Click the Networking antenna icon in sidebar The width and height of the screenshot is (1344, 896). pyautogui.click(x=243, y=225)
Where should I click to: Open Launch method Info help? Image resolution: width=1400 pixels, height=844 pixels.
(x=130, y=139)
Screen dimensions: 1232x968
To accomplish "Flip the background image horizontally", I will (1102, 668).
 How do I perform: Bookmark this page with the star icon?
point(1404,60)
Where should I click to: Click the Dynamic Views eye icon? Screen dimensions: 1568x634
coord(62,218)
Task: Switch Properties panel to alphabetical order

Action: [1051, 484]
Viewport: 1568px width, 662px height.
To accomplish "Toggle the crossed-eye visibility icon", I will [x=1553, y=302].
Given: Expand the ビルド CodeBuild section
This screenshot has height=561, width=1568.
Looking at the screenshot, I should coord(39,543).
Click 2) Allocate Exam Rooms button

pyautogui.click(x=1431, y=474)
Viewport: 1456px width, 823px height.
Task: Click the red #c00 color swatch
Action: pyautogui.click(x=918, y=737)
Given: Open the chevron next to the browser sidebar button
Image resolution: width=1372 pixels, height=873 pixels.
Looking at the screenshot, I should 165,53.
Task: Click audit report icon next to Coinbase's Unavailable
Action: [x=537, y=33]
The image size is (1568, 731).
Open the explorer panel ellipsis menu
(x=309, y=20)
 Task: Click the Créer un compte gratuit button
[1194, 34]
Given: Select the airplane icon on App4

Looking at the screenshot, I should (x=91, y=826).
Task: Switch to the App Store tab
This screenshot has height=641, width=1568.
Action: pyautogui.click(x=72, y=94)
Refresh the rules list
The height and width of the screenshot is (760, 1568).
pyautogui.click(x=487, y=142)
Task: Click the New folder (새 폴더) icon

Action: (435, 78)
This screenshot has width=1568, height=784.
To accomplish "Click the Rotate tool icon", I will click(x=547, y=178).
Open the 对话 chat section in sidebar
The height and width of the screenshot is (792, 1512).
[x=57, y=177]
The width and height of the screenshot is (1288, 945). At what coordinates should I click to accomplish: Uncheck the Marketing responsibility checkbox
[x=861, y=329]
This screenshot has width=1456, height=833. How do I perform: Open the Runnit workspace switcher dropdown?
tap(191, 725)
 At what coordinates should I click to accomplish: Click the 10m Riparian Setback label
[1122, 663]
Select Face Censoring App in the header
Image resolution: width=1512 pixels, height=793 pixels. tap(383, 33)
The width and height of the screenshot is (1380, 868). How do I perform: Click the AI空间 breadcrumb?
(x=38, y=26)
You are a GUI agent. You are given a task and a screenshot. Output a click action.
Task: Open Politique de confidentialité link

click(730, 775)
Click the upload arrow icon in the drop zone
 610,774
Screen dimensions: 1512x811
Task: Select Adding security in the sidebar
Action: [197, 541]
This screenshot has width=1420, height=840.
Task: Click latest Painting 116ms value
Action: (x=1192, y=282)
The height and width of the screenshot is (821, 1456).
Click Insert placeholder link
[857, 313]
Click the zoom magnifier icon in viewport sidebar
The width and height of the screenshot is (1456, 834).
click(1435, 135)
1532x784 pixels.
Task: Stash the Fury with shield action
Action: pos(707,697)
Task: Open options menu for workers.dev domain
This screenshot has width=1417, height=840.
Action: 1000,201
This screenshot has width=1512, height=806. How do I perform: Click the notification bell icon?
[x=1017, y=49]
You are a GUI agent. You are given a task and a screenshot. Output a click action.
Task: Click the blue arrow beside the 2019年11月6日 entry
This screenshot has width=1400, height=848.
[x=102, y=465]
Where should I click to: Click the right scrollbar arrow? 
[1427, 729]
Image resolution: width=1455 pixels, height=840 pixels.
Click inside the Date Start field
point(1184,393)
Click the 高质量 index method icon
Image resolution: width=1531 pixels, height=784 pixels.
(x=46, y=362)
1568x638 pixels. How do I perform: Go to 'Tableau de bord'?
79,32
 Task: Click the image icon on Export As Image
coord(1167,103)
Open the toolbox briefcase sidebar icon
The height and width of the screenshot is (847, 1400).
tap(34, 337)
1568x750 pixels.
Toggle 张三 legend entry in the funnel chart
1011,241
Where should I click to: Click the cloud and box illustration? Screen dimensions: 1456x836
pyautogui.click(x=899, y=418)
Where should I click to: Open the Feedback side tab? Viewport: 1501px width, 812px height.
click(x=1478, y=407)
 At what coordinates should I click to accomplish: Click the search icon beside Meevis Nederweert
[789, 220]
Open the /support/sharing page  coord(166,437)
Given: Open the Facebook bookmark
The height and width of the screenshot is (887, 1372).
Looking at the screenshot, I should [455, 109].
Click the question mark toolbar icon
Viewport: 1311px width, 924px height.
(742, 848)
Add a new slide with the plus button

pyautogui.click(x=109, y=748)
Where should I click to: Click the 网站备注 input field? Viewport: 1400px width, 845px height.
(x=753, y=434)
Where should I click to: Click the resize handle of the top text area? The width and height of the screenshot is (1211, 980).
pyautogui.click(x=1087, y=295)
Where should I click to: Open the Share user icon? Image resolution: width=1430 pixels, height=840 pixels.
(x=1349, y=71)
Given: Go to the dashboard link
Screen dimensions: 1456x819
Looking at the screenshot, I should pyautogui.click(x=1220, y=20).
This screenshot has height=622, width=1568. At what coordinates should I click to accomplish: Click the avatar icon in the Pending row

**Activity:** Extract each line of the material exactly as it stands.

**Output below:**
Click the Networking antenna icon in sidebar The width and height of the screenshot is (1344, 896). pyautogui.click(x=243, y=225)
Where should I click to: Open Launch method Info help? Image resolution: width=1400 pixels, height=844 pixels.
(x=130, y=139)
Screen dimensions: 1232x968
To accomplish "Flip the background image horizontally", I will (1102, 668).
 How do I perform: Bookmark this page with the star icon?
point(1404,60)
Where should I click to: Click the Dynamic Views eye icon? Screen dimensions: 1568x634
coord(62,218)
Task: Switch Properties panel to alphabetical order

Action: [1051, 484]
Viewport: 1568px width, 662px height.
To accomplish "Toggle the crossed-eye visibility icon", I will [x=1553, y=302].
Given: Expand the ビルド CodeBuild section
This screenshot has height=561, width=1568.
Looking at the screenshot, I should coord(39,543).
Click 2) Allocate Exam Rooms button

pyautogui.click(x=1431, y=474)
Viewport: 1456px width, 823px height.
Task: Click the red #c00 color swatch
Action: pyautogui.click(x=918, y=737)
Given: Open the chevron next to the browser sidebar button
Image resolution: width=1372 pixels, height=873 pixels.
Looking at the screenshot, I should 165,53.
Task: Click audit report icon next to Coinbase's Unavailable
Action: [x=537, y=33]
The image size is (1568, 731).
Open the explorer panel ellipsis menu
(x=309, y=20)
 Task: Click the Créer un compte gratuit button
[1194, 34]
Given: Select the airplane icon on App4

Looking at the screenshot, I should (x=91, y=826).
Task: Switch to the App Store tab
This screenshot has height=641, width=1568.
Action: pyautogui.click(x=72, y=94)
Refresh the rules list
The height and width of the screenshot is (760, 1568).
pyautogui.click(x=487, y=142)
Task: Click the New folder (새 폴더) icon

Action: (435, 78)
This screenshot has width=1568, height=784.
To accomplish "Click the Rotate tool icon", I will click(x=547, y=178).
Open the 对话 chat section in sidebar
The height and width of the screenshot is (792, 1512).
[x=57, y=177]
The width and height of the screenshot is (1288, 945). At what coordinates should I click to accomplish: Uncheck the Marketing responsibility checkbox
[x=861, y=329]
This screenshot has width=1456, height=833. How do I perform: Open the Runnit workspace switcher dropdown?
tap(191, 725)
 At what coordinates should I click to accomplish: Click the 10m Riparian Setback label
[1122, 663]
Select Face Censoring App in the header
Image resolution: width=1512 pixels, height=793 pixels. tap(383, 33)
The width and height of the screenshot is (1380, 868). How do I perform: Click the AI空间 breadcrumb?
(x=38, y=26)
You are a GUI agent. You are given a task and a screenshot. Output a click action.
Task: Open Politique de confidentialité link

click(730, 775)
Click the upload arrow icon in the drop zone
 610,774
Screen dimensions: 1512x811
Task: Select Adding security in the sidebar
Action: [197, 541]
This screenshot has width=1420, height=840.
Task: Click latest Painting 116ms value
Action: (x=1192, y=282)
The height and width of the screenshot is (821, 1456).
Click Insert placeholder link
[857, 313]
Click the zoom magnifier icon in viewport sidebar
The width and height of the screenshot is (1456, 834).
click(1435, 135)
1532x784 pixels.
Task: Stash the Fury with shield action
Action: pos(707,697)
Task: Open options menu for workers.dev domain
This screenshot has width=1417, height=840.
Action: 1000,201
This screenshot has width=1512, height=806. How do I perform: Click the notification bell icon?
[x=1017, y=49]
You are a GUI agent. You are given a task and a screenshot. Output a click action.
Task: Click the blue arrow beside the 2019年11月6日 entry
This screenshot has width=1400, height=848.
[x=102, y=465]
Where should I click to: Click the right scrollbar arrow? 
[1427, 729]
Image resolution: width=1455 pixels, height=840 pixels.
Click inside the Date Start field
point(1184,393)
Click the 高质量 index method icon
Image resolution: width=1531 pixels, height=784 pixels.
(x=46, y=362)
1568x638 pixels. How do I perform: Go to 'Tableau de bord'?
79,32
 Task: Click the image icon on Export As Image
coord(1167,103)
Open the toolbox briefcase sidebar icon
The height and width of the screenshot is (847, 1400).
tap(34, 337)
1568x750 pixels.
Toggle 张三 legend entry in the funnel chart
1011,241
Where should I click to: Click the cloud and box illustration? Screen dimensions: 1456x836
pyautogui.click(x=899, y=418)
Where should I click to: Open the Feedback side tab? Viewport: 1501px width, 812px height.
click(x=1478, y=407)
 At what coordinates should I click to accomplish: Click the search icon beside Meevis Nederweert
[789, 220]
Open the /support/sharing page  coord(166,437)
Given: Open the Facebook bookmark
The height and width of the screenshot is (887, 1372).
Looking at the screenshot, I should [455, 109].
Click the question mark toolbar icon
Viewport: 1311px width, 924px height.
(742, 848)
Add a new slide with the plus button

pyautogui.click(x=109, y=748)
Where should I click to: Click the 网站备注 input field? Viewport: 1400px width, 845px height.
(x=753, y=434)
Where should I click to: Click the resize handle of the top text area? The width and height of the screenshot is (1211, 980).
pyautogui.click(x=1087, y=295)
Where should I click to: Open the Share user icon? Image resolution: width=1430 pixels, height=840 pixels.
(x=1349, y=71)
Given: Go to the dashboard link
Screen dimensions: 1456x819
Looking at the screenshot, I should pyautogui.click(x=1220, y=20).
This screenshot has height=622, width=1568. At what coordinates should I click to accomplish: Click the avatar icon in the Pending row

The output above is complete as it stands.